Title | What the Sea Has Seen |
Subtitle | A Timeline of the Middle Passage and Beyond |
Artist / Creator | Karen Viola |
Press Name | Climbing Tree Press |
Artist's Nationality | United States |
Place of Publication | White Plains, NY |
Publication Date | 2020 |
Author of Text | Karen Viola |
Contributors | (numbers data) Emory University/slavevoyages.org |
Process / Technique | Home studio Epson Artisan inkjet printer, Shibori resist-dyeing with natural indigo |
Number of Images | 8 |
Structure / Binding | Accordion cloth pockets and sewn-in front and back matter, glued-in covers |
Medium / Materials | Natural indigo, 100% organic cotton, balsa wood, acrylic paint, Epson Claria® Ink, hand-dyed and painted white cotton gloves, produce netting, rope |
Paper Stock | Parchment cardstock paper |
Number of Pages | 10 pages plus 9 double-sided folding cards plus 1 fold-out map plus covers |
Dimensions (WxHxD) | 3.25 x 6 x 1.25 inches. Extends out to 41 inches |
Edition Size | Limited edition of 4 |
Box / Wrapper | Yes. Hand-dyed and painted cotton envelope-wrap with signed colophon tag |
Signed & Numbered | Signed & Numbered Edition |
Like too many other white people I grew up blind to my own privilege with a white-washed, grossly incomplete history education and with much of the horrors of white supremacy culture and structural racism unseen.
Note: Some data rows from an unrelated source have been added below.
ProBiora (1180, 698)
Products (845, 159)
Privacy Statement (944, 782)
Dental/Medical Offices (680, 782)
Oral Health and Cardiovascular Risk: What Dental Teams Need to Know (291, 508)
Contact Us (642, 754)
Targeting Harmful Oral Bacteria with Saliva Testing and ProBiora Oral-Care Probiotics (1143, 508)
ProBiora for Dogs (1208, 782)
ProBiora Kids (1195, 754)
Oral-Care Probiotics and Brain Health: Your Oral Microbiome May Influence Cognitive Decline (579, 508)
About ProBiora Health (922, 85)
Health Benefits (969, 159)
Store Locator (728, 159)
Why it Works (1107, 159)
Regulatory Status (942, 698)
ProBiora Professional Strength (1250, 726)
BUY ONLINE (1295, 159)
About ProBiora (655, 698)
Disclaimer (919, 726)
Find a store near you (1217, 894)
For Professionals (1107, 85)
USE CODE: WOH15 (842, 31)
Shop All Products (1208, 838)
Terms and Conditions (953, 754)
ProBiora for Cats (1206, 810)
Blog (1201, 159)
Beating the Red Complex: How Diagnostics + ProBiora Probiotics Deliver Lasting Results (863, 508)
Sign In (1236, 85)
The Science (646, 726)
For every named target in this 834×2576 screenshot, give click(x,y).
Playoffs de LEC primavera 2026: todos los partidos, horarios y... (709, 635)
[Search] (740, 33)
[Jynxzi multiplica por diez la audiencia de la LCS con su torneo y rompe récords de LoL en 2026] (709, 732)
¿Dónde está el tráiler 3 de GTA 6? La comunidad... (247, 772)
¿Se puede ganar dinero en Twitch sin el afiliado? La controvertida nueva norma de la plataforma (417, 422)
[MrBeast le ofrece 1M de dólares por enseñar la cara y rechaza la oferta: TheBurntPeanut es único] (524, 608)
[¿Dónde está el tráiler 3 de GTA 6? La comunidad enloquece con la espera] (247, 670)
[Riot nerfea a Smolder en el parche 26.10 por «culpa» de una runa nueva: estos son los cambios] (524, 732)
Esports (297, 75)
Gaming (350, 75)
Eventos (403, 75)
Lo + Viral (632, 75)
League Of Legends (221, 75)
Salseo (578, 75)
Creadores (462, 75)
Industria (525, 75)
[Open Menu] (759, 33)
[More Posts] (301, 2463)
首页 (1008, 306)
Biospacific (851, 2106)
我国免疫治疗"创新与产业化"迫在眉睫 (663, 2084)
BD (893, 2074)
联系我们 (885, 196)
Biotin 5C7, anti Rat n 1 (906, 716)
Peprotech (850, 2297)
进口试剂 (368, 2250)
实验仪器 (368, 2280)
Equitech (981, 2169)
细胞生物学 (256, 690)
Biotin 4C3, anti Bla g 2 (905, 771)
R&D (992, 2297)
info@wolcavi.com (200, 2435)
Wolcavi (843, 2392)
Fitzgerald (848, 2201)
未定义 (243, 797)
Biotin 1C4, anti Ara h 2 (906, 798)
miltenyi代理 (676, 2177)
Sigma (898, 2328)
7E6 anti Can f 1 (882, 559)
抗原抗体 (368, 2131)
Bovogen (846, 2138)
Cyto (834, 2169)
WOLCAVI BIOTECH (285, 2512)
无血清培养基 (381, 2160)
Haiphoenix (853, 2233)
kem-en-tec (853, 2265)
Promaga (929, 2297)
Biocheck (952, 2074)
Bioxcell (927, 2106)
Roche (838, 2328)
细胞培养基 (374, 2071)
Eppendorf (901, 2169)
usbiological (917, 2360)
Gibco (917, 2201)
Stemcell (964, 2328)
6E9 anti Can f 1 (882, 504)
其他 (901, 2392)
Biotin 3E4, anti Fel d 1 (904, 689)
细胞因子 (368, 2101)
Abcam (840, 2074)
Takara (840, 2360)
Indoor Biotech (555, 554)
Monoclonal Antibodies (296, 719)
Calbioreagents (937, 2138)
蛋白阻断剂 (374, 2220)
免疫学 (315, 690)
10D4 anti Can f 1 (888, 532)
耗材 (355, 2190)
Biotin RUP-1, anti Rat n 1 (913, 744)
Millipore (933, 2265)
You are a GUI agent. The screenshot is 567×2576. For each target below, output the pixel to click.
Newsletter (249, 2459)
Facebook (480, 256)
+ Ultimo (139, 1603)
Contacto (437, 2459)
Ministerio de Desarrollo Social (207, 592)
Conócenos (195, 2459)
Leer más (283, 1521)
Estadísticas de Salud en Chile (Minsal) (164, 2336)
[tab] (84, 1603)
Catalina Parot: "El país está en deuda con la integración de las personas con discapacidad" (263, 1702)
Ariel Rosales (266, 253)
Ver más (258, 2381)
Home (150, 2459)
Until now. This book offers a graphic synthesis of my self-guided study of chattel slavery and the Atlantic slave trade. It is an interactive timeline that displays total numbers of enslaved Africans embarked on ships, inspired by the data presented at the public database slavevoyages.org. Each 50-year vessel card is but a tip of a historical iceberg, summarizing a chronological selection of events from a Western perspective, focusing on the impact of colonization. The fabric of the book is made with responsibly-sourced, organic cotton and natural indigo. White cotton gloves dipped in indigo and red paint are provided for further visceral contemplation, asking readers to consider the ‘blood on their hands.’
Artist Bio
Karen spent her childhood in Vancouver and Toronto, Canada. She has been in love with books since before she could read them, and her first real job was arranging book display tables at a large bookstore. She ventured to New York City to earn her BFA at Parsons School of Design, then moved to White Plains, NY to grow a family and design innovative children’s books. She has extensive professional experience in the book publishing industry as an art director, graphic designer, illustrator, writer, and paper engineer, and now runs her own freelance art and design business and micro-publishing shop, Climbing Tree Press. Karen also walks in the woods, a lot. She works both digitally and traditionally with a variety of textural papers, hand-dyed textiles, and upcycled found materials. Her endless fascination with the Earthling journey informs her ever-unfolding studio practice.